• [INFORMATION SHOWN]

________________________________________

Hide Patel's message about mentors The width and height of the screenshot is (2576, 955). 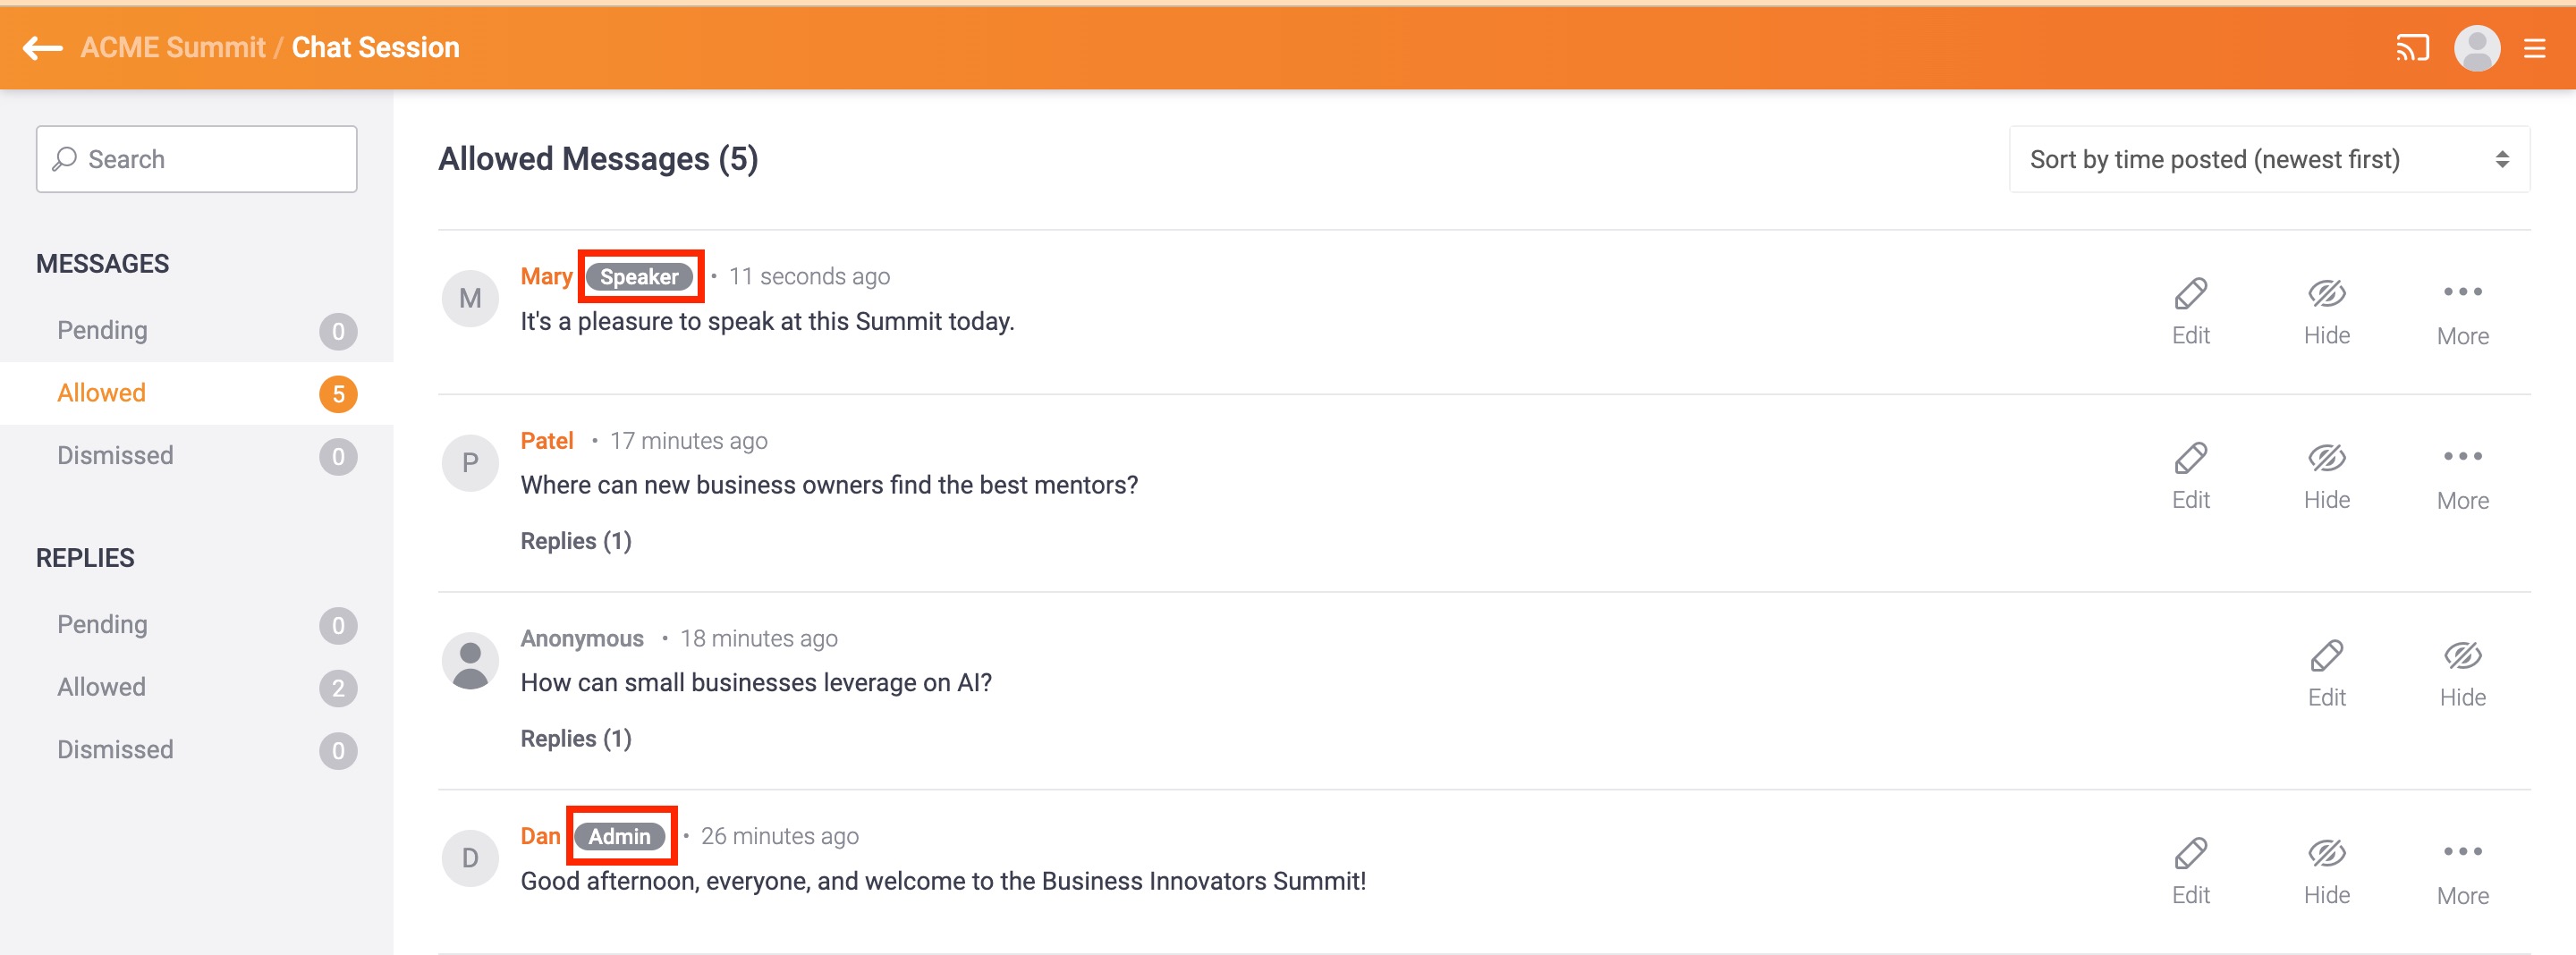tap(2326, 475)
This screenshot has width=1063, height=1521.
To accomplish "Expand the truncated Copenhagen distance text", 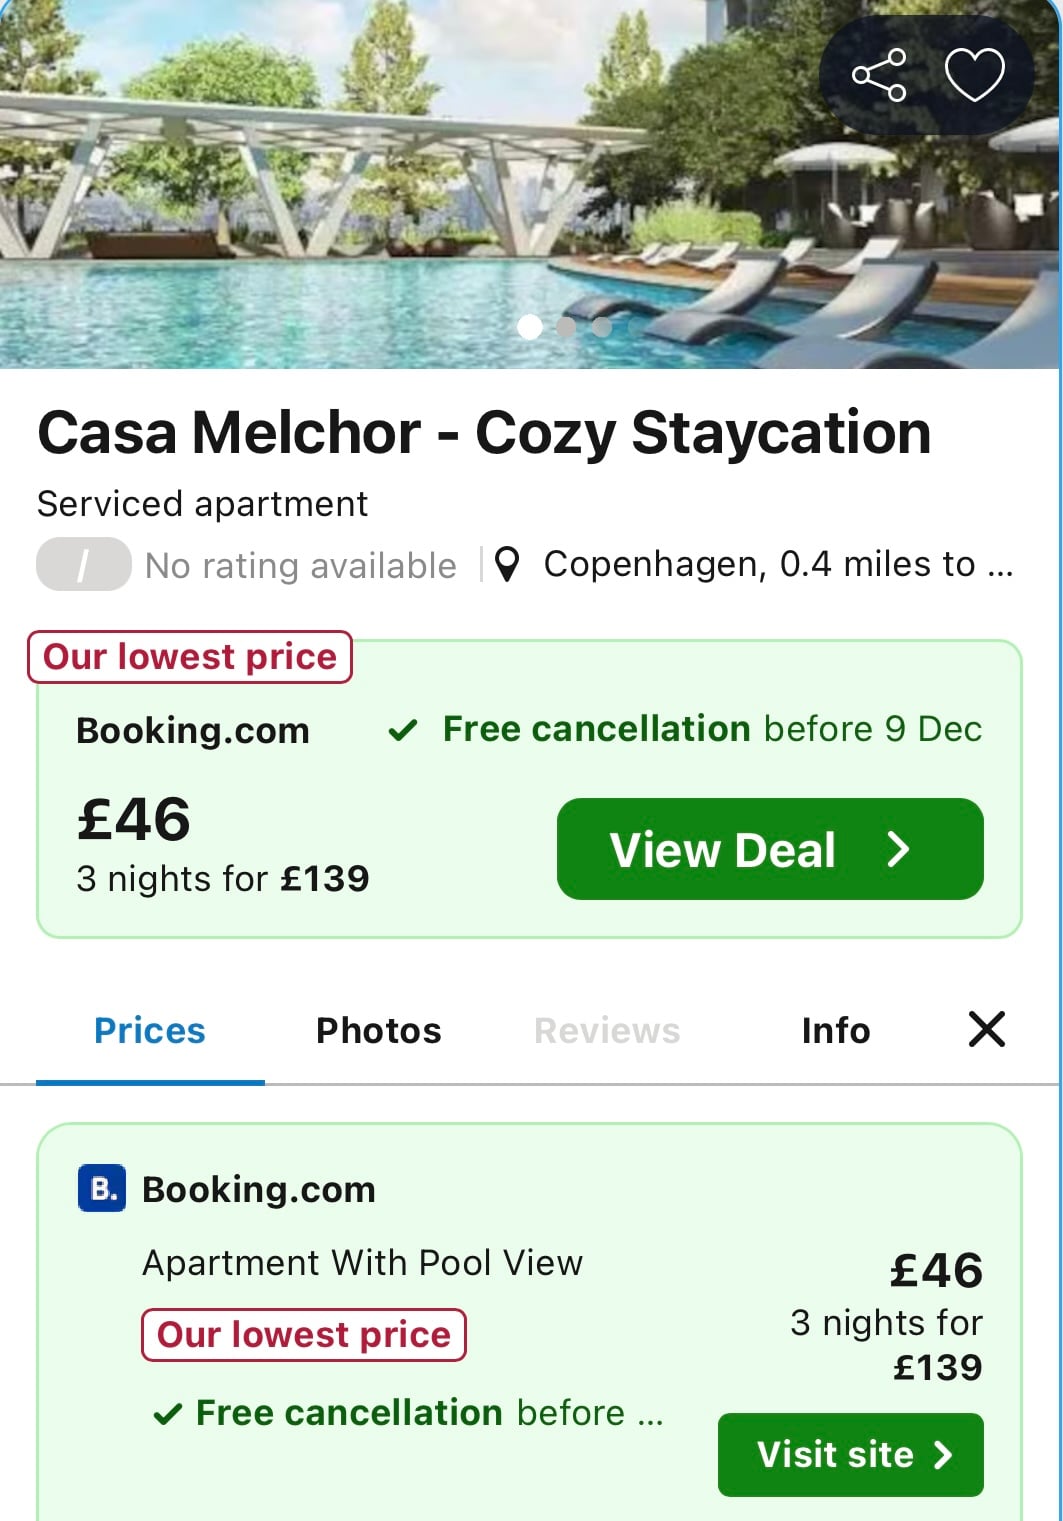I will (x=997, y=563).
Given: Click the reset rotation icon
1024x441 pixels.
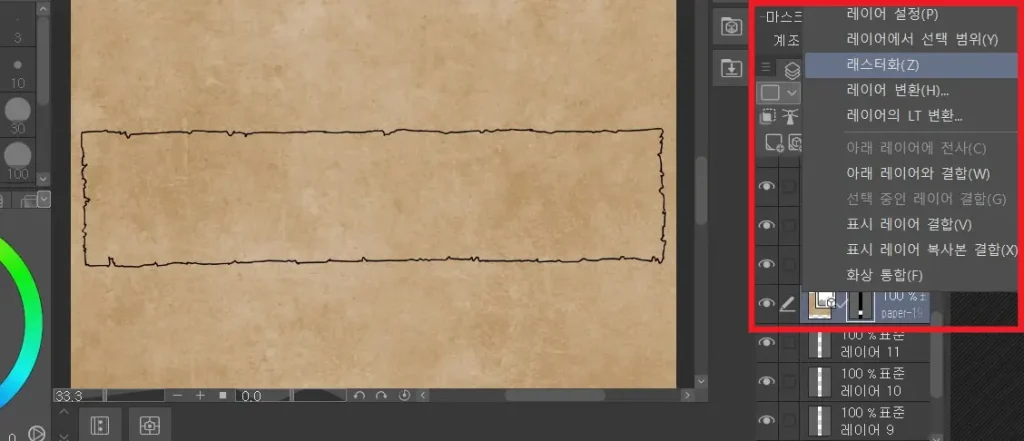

________________________________________

Copy out everything from the line containing "Given: Click the reset rotation icon" down to the end of the records word for word, leaving out the pictures.

Given: Click the reset rotation icon
1024x441 pixels.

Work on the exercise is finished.